*** Block opens ***

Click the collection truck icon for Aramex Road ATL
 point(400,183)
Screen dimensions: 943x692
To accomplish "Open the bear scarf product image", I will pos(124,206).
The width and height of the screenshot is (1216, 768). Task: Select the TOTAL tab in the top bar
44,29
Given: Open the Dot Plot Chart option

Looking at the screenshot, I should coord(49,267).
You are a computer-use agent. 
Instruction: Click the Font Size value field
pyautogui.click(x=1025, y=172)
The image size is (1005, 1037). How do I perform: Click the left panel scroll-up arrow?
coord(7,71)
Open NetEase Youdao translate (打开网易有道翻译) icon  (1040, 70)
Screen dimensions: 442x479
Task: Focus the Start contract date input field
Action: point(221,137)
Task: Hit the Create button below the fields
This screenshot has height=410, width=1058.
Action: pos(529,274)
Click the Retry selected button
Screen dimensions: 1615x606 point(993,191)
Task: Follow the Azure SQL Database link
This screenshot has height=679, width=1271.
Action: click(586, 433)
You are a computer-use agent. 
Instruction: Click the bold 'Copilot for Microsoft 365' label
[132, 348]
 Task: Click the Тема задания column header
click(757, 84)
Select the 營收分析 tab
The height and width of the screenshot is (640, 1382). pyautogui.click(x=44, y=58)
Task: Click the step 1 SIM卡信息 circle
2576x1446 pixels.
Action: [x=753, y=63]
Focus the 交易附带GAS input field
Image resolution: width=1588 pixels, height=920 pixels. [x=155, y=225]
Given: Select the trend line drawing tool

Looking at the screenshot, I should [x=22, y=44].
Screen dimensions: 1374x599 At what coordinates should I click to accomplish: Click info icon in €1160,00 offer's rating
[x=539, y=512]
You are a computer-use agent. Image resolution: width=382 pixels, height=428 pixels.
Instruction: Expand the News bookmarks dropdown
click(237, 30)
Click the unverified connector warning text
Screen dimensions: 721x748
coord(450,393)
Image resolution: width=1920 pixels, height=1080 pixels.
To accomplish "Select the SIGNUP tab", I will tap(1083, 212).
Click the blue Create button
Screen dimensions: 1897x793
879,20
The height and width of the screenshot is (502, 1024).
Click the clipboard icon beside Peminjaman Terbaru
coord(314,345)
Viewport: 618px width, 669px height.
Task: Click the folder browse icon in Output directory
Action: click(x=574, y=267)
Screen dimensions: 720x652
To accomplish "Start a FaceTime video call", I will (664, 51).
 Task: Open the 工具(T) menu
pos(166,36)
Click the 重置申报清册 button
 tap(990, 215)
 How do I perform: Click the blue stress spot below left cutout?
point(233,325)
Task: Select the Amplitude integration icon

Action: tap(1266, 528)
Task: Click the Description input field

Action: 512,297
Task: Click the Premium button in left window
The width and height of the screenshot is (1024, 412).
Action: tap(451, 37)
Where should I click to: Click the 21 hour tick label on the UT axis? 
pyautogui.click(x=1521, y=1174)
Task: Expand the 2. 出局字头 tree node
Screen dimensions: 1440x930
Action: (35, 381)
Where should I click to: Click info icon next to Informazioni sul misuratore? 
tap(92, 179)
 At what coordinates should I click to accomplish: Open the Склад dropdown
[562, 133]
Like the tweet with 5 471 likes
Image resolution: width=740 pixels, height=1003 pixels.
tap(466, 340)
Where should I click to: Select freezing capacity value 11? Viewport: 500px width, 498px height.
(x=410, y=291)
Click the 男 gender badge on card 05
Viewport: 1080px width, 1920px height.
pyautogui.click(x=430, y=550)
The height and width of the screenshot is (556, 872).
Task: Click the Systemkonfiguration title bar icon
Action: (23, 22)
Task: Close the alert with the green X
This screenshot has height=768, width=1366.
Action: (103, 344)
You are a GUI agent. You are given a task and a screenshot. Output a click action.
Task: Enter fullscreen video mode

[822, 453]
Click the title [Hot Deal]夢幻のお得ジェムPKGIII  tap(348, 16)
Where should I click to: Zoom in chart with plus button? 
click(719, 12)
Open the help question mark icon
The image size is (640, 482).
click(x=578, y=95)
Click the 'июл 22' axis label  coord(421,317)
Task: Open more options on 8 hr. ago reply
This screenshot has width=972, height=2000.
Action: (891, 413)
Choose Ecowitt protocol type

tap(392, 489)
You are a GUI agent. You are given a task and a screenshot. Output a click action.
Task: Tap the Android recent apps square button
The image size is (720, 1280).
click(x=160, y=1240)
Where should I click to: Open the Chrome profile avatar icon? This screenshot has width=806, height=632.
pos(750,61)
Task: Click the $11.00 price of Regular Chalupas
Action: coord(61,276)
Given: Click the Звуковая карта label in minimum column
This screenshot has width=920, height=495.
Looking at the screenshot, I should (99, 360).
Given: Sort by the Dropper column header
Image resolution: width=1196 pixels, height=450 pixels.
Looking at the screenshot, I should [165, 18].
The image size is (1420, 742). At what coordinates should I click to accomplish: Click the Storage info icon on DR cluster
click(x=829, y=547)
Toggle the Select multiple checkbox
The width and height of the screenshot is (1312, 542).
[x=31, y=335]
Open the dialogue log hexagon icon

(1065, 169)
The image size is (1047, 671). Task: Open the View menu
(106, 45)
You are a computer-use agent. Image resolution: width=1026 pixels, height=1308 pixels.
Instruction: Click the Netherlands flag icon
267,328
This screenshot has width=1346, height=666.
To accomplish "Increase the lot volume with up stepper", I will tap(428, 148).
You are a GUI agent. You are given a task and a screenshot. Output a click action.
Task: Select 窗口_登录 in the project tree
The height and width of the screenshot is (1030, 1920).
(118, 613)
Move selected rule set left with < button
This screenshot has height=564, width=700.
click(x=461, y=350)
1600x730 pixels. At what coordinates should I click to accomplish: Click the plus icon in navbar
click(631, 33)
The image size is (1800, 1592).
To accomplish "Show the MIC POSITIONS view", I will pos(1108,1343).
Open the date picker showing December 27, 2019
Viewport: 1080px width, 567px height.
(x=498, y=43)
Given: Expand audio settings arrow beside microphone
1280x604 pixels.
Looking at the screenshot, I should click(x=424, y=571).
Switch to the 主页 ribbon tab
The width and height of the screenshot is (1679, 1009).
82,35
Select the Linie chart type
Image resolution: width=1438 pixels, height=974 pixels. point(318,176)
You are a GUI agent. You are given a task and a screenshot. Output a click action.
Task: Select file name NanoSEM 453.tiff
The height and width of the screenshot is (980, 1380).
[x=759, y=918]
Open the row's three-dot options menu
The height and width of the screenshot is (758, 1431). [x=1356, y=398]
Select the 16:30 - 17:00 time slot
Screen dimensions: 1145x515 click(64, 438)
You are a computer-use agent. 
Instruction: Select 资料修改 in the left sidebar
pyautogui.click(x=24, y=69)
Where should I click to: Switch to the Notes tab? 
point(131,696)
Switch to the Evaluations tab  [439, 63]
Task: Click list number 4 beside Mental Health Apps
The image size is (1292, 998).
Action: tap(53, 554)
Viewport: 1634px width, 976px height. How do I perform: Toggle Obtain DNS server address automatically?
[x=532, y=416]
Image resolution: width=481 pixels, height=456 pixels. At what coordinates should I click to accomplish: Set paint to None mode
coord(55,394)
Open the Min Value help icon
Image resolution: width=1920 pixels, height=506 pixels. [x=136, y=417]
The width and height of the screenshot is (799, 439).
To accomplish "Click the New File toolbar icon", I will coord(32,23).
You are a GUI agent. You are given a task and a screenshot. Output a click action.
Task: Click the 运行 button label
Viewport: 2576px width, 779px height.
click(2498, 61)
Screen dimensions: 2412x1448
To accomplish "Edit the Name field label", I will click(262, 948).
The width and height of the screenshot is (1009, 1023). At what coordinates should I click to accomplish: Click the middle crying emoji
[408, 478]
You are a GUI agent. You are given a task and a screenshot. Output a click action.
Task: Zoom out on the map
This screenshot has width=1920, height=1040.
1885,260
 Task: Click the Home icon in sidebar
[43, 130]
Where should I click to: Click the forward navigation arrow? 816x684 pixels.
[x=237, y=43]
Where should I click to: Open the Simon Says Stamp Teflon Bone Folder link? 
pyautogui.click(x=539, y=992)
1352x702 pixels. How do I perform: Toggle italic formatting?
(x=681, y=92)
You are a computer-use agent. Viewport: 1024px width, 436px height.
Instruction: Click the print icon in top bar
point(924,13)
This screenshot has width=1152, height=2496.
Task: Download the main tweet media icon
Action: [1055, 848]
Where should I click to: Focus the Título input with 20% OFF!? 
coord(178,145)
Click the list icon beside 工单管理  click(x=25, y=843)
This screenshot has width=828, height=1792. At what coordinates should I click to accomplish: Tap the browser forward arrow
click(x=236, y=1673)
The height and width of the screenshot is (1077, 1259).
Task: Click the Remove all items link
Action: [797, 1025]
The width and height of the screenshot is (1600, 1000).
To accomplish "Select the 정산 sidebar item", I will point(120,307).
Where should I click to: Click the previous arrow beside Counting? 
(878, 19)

*** Block closes ***

▶ WHAT IS REQUIRED
Copy, from the material, each line that holds the string "tree".

▶ EXERCISE ANSWER
Task: Expand the 2. 出局字头 tree node
Task: Select 窗口_登录 in the project tree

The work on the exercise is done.